If you want more information on the hazards of an EMP attack, check the book’s site: One Second After
So, our state is going through another round of drills for a Cascadia Subduction Zone quake. That will be a 9.0 – 10+ event that will last five minutes or longer. Emergency managers have finally decided that a 3-day kit will not be enough for people who live in the urban areas of Puget Sound and are now recommending a 14-day kit. For those of us out here in the hinterlands, we’ll most likely be on our own for 30 days or longer. Many small communities have no disaster plan or preparations at all. <<*CRINGE!*>> Low-lying coastal areas will be toast – of course – due to tsunami inundation.
Now, I’m reviewing what non-power tools we have on hand and putting together a plan for what we might need.

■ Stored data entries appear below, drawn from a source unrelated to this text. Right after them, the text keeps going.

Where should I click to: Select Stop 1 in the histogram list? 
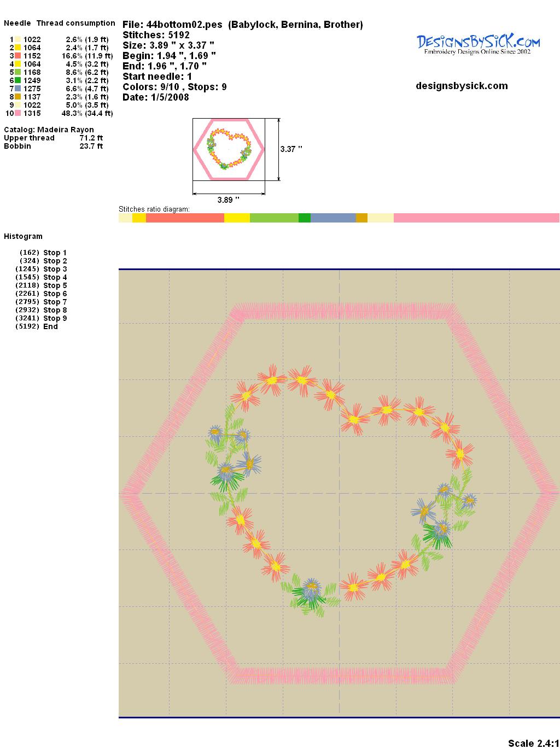pyautogui.click(x=55, y=253)
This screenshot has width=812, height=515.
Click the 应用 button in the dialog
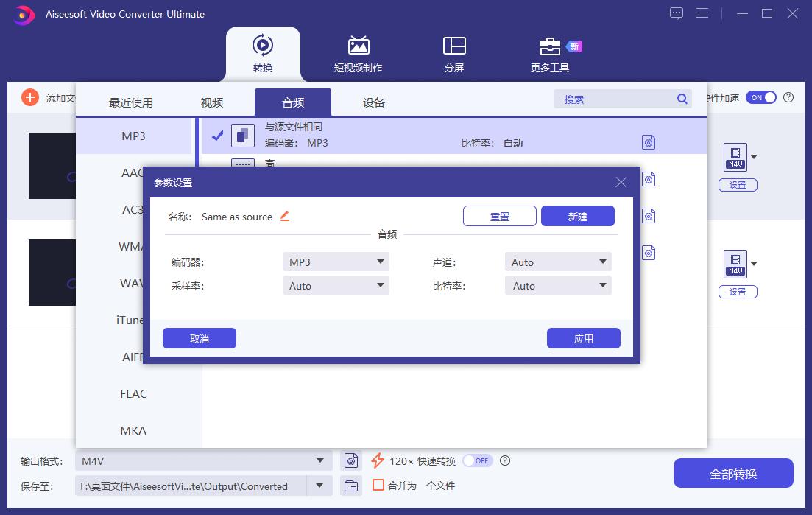coord(584,338)
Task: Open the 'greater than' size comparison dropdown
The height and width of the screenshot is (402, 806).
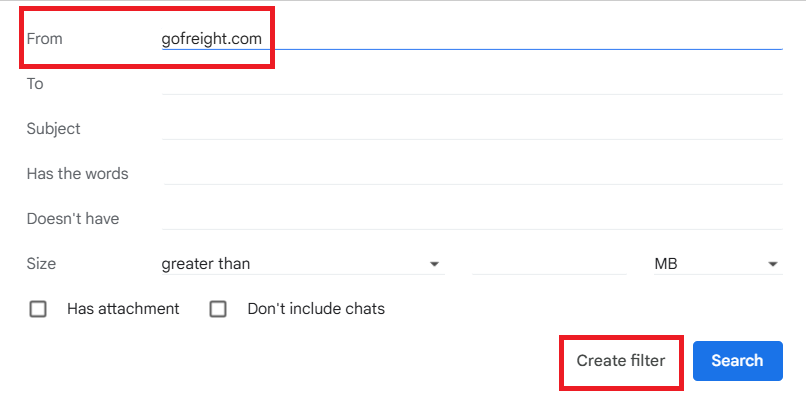Action: (300, 264)
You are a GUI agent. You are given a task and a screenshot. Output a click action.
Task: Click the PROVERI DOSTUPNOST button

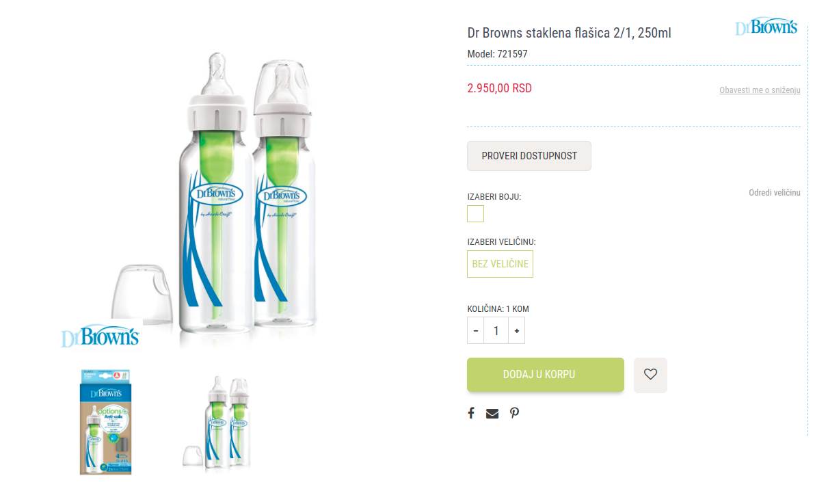coord(529,156)
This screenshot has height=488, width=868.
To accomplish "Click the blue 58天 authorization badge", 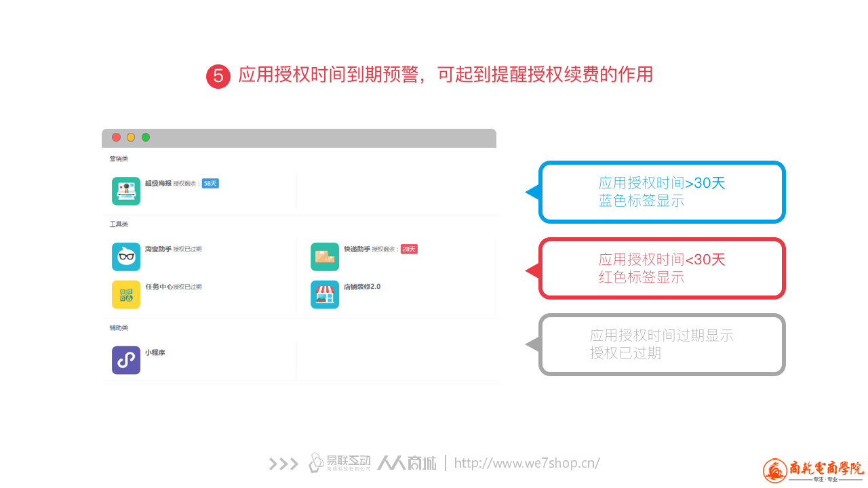I will (210, 184).
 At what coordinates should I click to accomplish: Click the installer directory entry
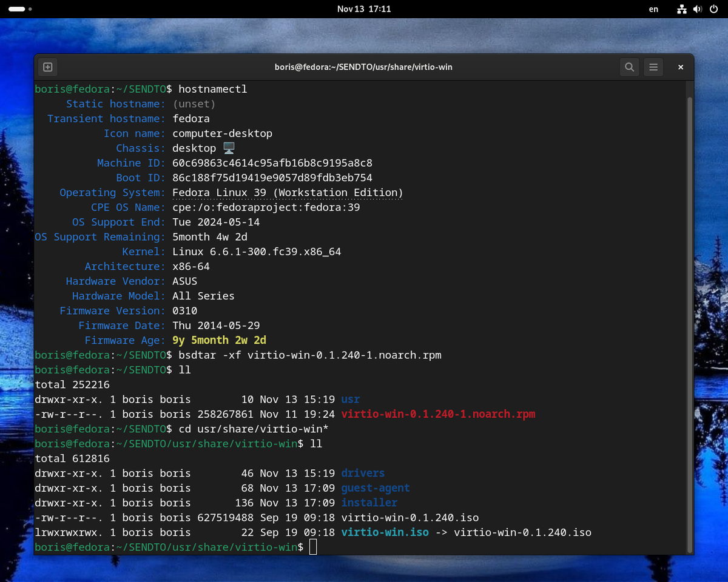[x=369, y=503]
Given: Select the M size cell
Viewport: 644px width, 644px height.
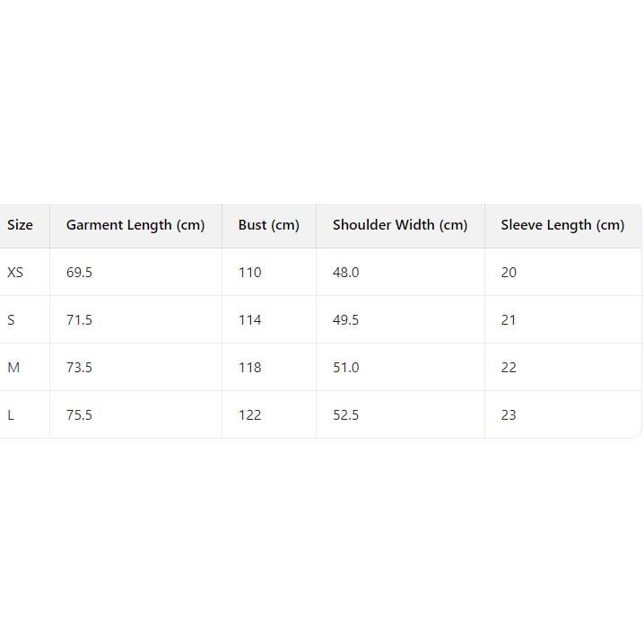Looking at the screenshot, I should tap(13, 368).
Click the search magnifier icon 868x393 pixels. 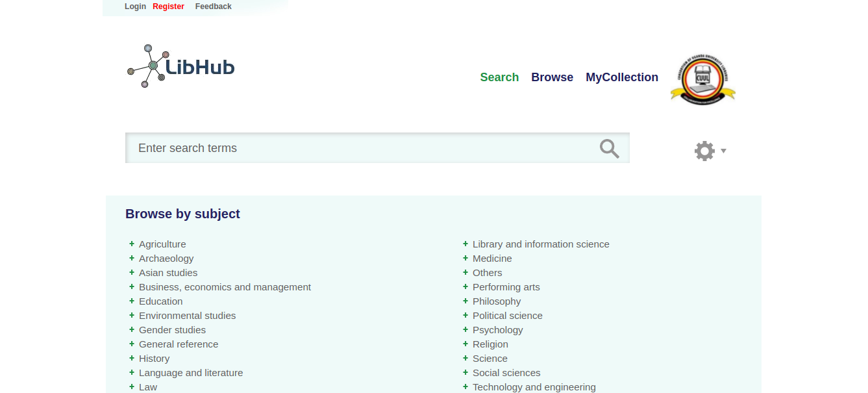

Life will be simple in Heaven, right?
** Updates **
Thought I’d include a couple links to articles I’ve stored in EverNote Web as resources for a TEOTWAKI-class event:
- 7 Ways the Pioneers Preserved Food Without Electricity – Rachel Falco @ How to Provide blog
- 9 Food Projects That Could Make You 100% Food Self-sufficient – Justi @ Healthy Food Fridge blog
- How to cope with the end of the world – Lewis Dartnell @ BBC.com – For a “mainstream media” take on what you need to reboot civilization after TEOTWAKI. For people who can think, this is actually a pretty good overview on how to start working your way back toward something that can be called “civilization.”
Umm . . . Should I mention that you’ll need to print copies of these articles for offline use?